According to USCG Rear Admiral R. E. Day, out of the roughly 100 distress calls the Coast Guard receives each month from DSC-capable radios, a whopping nine out of 10 don't have position information, because those radios haven't been connected to the boat's GPS system.
Pop quiz: Is there a pigtail coming out of the back of your VHF? Is there one coming out of your GPS? The answer to both questions is almost certainly yes. The more important question is, are they connected at this very moment? If your answer to this final question is "no," then you fail the test — along with 90 percent of the other recreational boaters on the water today.
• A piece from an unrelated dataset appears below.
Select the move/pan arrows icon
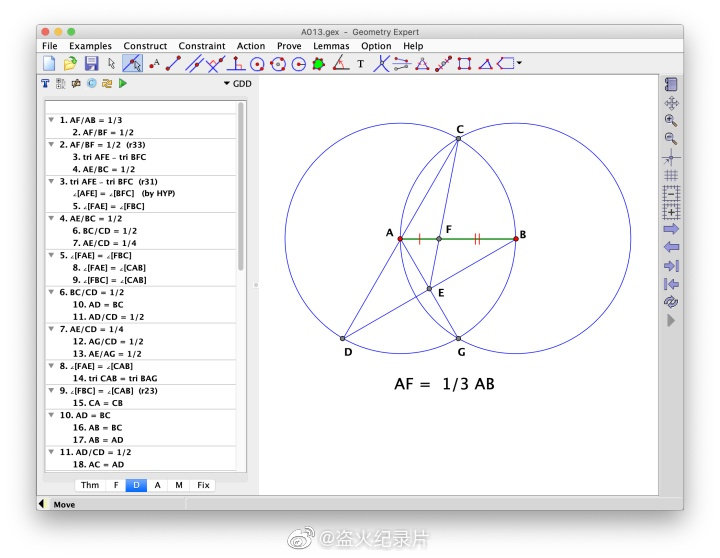Image resolution: width=720 pixels, height=558 pixels. pyautogui.click(x=671, y=102)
The first hurdle we have to overcome to get DSC up and running is the angst and apprehension generated by the mere thought of integrating electronics. "Interconnection between GPS and DSC equipment is not user-friendly for the average recreational boater," noted Rear Admiral Day. And he's correct; to many boaters, the idea of tapping into the maze of wires and plugs behind the helm is overwhelming. Red, green, blue, brown, black, purple, and yellow wires twist and turn in a never-ending web of confusion. To make matters worse, although modern GPS and VHF radios share a common language – NMEA (National Marine Electronics Association) 0183 and/or NMEA 2000 protocols — they don't always share common color-coding. If your GPS was built by manufacturer X and your radio was built by manufacturer Y, the yellows and the greens could mean entirely different things.
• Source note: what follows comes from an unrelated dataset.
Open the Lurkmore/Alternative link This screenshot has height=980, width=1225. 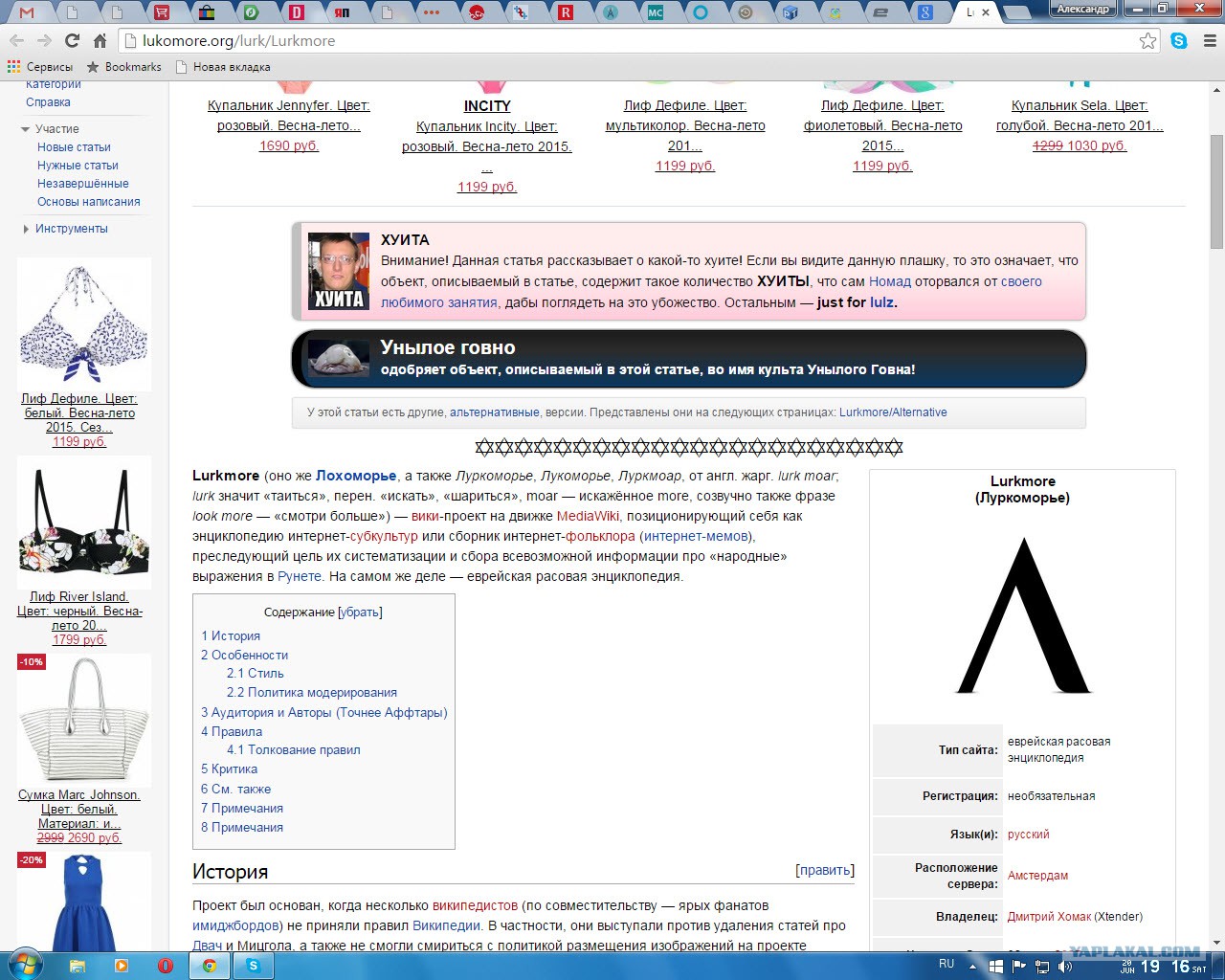pyautogui.click(x=893, y=412)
The solution? If you're upgrading your electronics anytime soon, the obvious answer is to get both the radio and the GPS from the same manufacturer. Of course, that doesn't help if you don't plan on making any new electronics purchases in the near future. But don't let those different colors deter you. In most cases, you can figure out which wires are the NMEA outputs and inputs, simply by referring to the owner's manual. You didn't save it? In this day and age, you can find the owner's manuals for virtually any unit with a simple Google search.
In the worst-case scenario, you can do some simple experimentation and swap wires until you find the two that talk to each other (see sidebar). Exclude the blacks and the reds, connect the un-shielded grounds, and you'll only need to isolate one additional wire for each unit. And if you've tried all the combinations without any luck, don't give up; many GPS units require you to go into the menu and "tell" them to output the NMEA data stream. Again, use the owner's manual or trial and error to figure out if this is necessary with your unit, and how to do it.
Plug And Play
Standardization and simplification would go a long way toward promoting DSC use in the future. "We're well aware of the problems recreational boaters have when it comes to DSC, particularly with integrating GPS and VHF units," said NMEA President David Hayden. "We're trying to inform both manufacturers and the general public, but part of the problem is that many people buy their electronics online, or at a store where the salesman may not be able to give advice on how to integrate their units. So we've drafted language that specifies color-coding and wiring interconnections, and we've sent them to the Coast Guard. Hopefully, in the near future, the use of these standardizations will be mandated."
Another possible solution would be for VHF manufacturers to integrate GPS into more of the radios they build. Although more and more hand-helds are being manufactured with integrated GPS and DSC functionality (which will be mandated on portable units starting in 2015), this hasn't been the trend with fixed-mount units, even though the cost to do so would be relatively low. There are a handful of exceptions — Standard-Horizon's CPV series, for example — but these are combination units with full-blown chart plotters, not just GPS reception, so they're on the pricey side.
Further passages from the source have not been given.